• **Brief**
Reproduce the data from the line with "Uncheck the Attach CD checkbox" through the line with "Given: Click the", swapping "Cookies" for "Privacy" and leaving everything else unchanged. Omit the pictures.

• **Input rows**
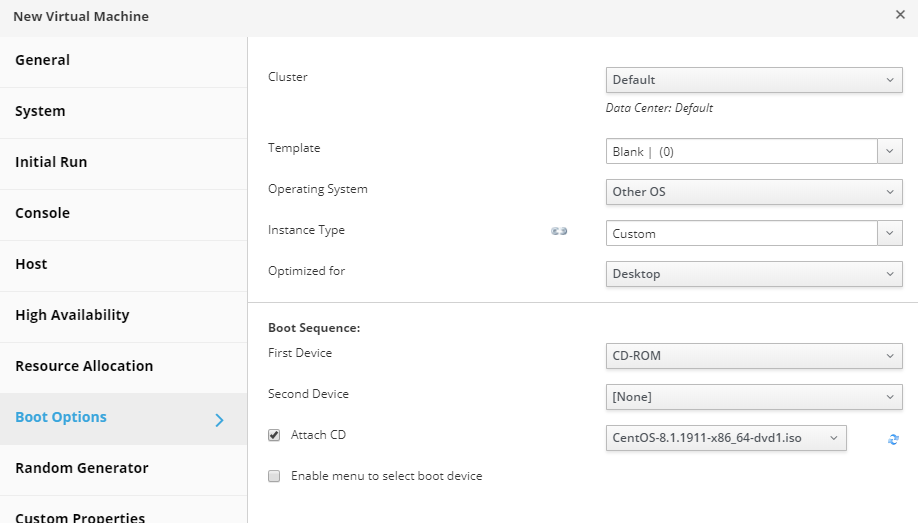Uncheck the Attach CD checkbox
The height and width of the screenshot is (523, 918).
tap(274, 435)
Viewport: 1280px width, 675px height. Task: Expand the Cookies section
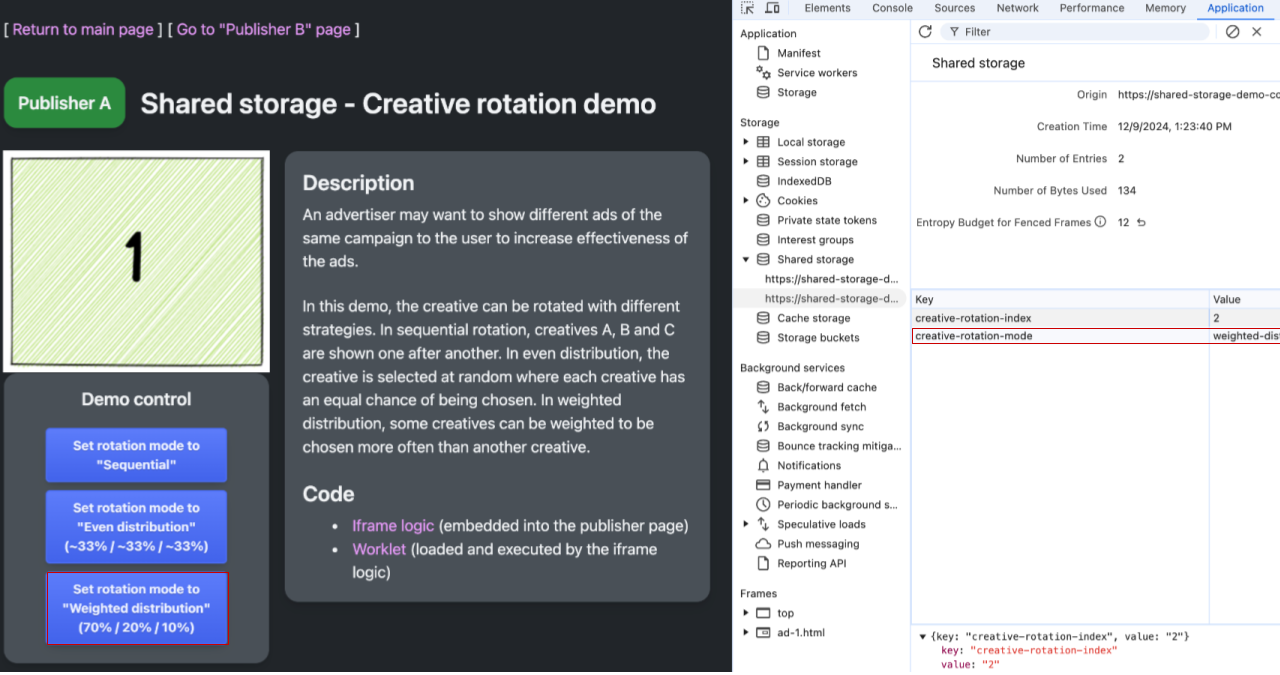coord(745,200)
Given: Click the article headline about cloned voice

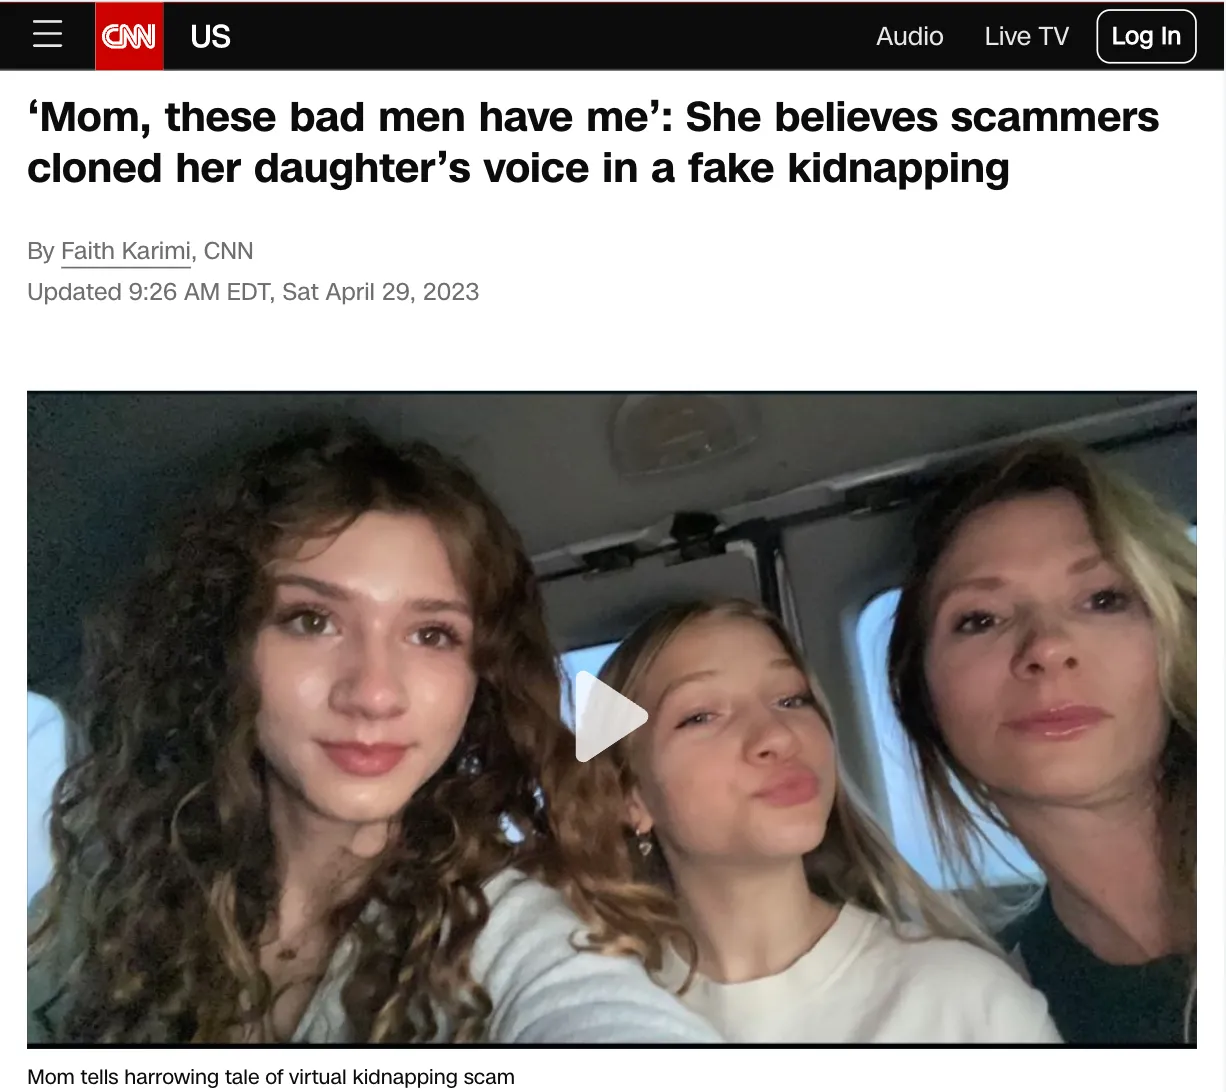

* * *

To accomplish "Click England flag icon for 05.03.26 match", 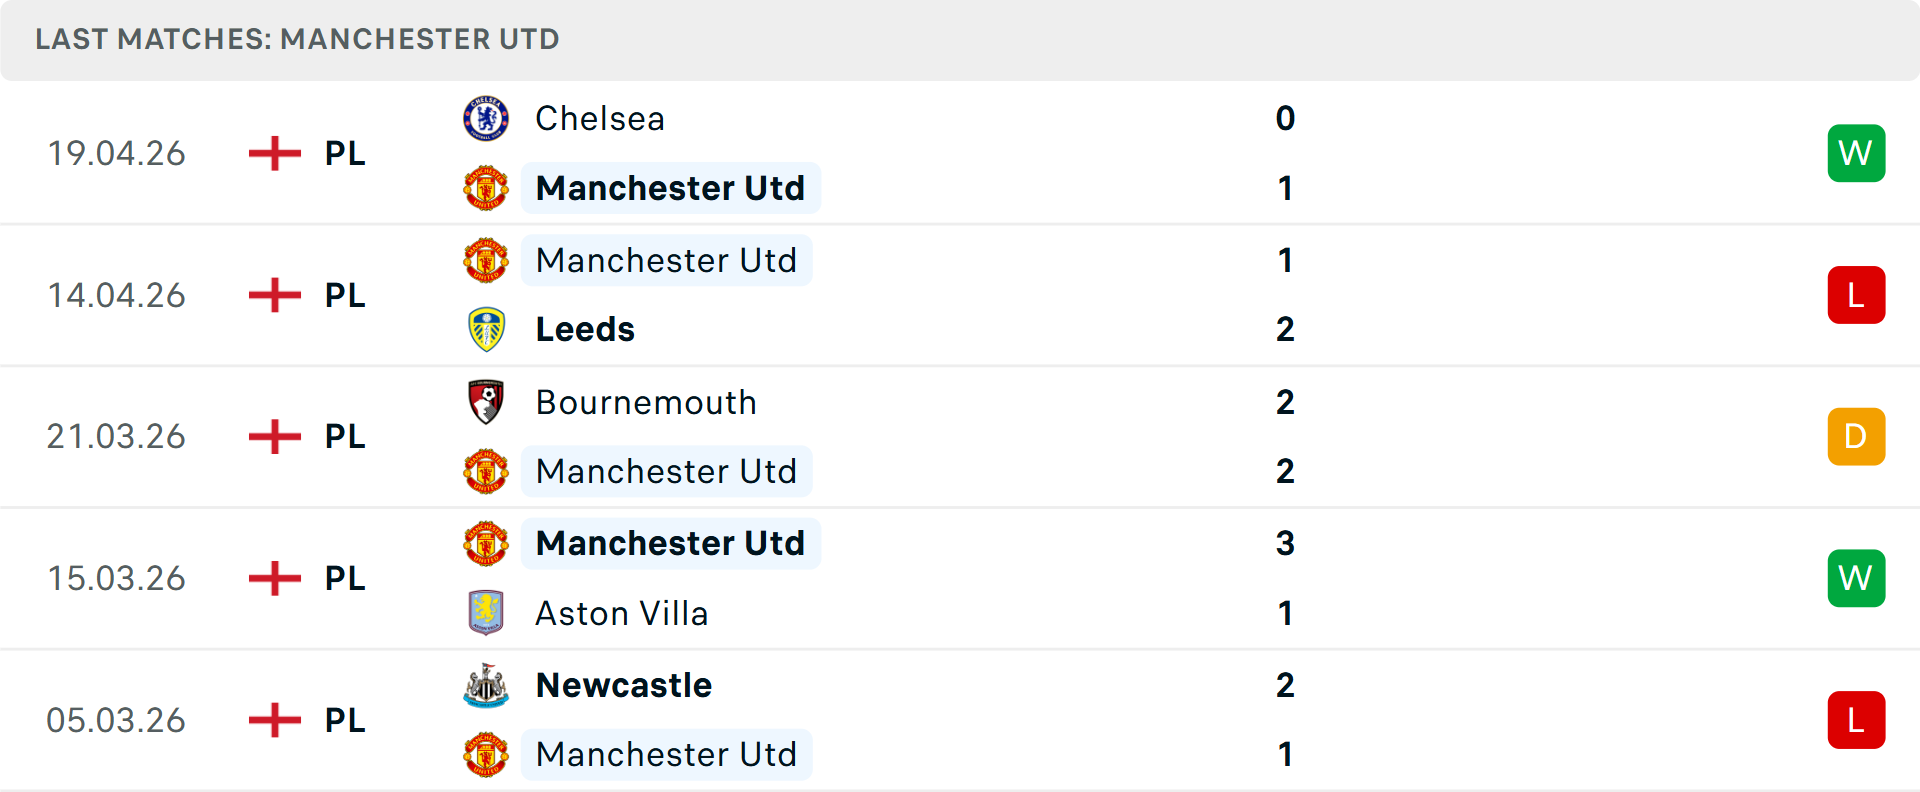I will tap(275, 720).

• **Response for this exercise**
Uncheck the Attach CD checkbox
The height and width of the screenshot is (523, 918).
tap(274, 435)
Viewport: 1280px width, 675px height. Task: Expand the Privacy section
coord(745,200)
Given: Click the article headline about cloned voice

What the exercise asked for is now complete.